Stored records
•••
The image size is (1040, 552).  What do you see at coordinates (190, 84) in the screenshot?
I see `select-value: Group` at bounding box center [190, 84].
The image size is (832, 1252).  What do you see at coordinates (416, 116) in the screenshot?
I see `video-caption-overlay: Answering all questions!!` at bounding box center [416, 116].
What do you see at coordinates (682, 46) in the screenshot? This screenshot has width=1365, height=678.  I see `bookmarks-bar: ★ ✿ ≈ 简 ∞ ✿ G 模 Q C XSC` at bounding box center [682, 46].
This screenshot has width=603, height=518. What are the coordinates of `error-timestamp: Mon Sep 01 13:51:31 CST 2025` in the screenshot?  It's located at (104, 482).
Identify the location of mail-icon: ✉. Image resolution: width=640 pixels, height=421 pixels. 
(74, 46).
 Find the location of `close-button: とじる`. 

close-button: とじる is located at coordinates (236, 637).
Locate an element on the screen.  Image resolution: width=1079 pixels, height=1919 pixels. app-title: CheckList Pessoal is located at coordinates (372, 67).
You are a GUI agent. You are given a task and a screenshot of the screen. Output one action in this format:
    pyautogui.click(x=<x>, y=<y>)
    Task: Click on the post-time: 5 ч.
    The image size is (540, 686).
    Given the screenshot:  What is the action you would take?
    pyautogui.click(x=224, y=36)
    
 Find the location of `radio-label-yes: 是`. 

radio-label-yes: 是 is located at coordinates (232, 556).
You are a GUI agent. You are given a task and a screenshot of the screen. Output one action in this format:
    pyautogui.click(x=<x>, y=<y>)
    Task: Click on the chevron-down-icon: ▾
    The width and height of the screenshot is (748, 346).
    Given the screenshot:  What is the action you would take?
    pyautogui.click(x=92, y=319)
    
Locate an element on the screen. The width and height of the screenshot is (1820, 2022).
•••
▶ Job
Reproduce the material above with "GUI agent" renamed to "screen assistant" wherever it occurs, keeping every other character the same.

▶ Solution
The image size is (1040, 552).  What do you see at coordinates (190, 84) in the screenshot?
I see `select-value: Group` at bounding box center [190, 84].
The image size is (832, 1252).  What do you see at coordinates (416, 116) in the screenshot?
I see `video-caption-overlay: Answering all questions!!` at bounding box center [416, 116].
What do you see at coordinates (682, 46) in the screenshot? This screenshot has width=1365, height=678.  I see `bookmarks-bar: ★ ✿ ≈ 简 ∞ ✿ G 模 Q C XSC` at bounding box center [682, 46].
This screenshot has width=603, height=518. What are the coordinates of `error-timestamp: Mon Sep 01 13:51:31 CST 2025` in the screenshot?  It's located at (104, 482).
Identify the location of mail-icon: ✉. Image resolution: width=640 pixels, height=421 pixels. 
(74, 46).
 Find the location of `close-button: とじる`. 

close-button: とじる is located at coordinates (236, 637).
Locate an element on the screen.  Image resolution: width=1079 pixels, height=1919 pixels. app-title: CheckList Pessoal is located at coordinates (372, 67).
You are a screen assistant. You are given a task and a screenshot of the screen. Output one action in this format:
    pyautogui.click(x=<x>, y=<y>)
    Task: Click on the post-time: 5 ч.
    The image size is (540, 686).
    Given the screenshot:  What is the action you would take?
    pyautogui.click(x=224, y=36)
    
 Find the location of `radio-label-yes: 是`. 

radio-label-yes: 是 is located at coordinates (232, 556).
You are a screen assistant. You are given a task and a screenshot of the screen. Output one action in this format:
    pyautogui.click(x=<x>, y=<y>)
    Task: Click on the chevron-down-icon: ▾
    The width and height of the screenshot is (748, 346).
    Given the screenshot:  What is the action you would take?
    pyautogui.click(x=92, y=319)
    
Locate an element on the screen. The width and height of the screenshot is (1820, 2022).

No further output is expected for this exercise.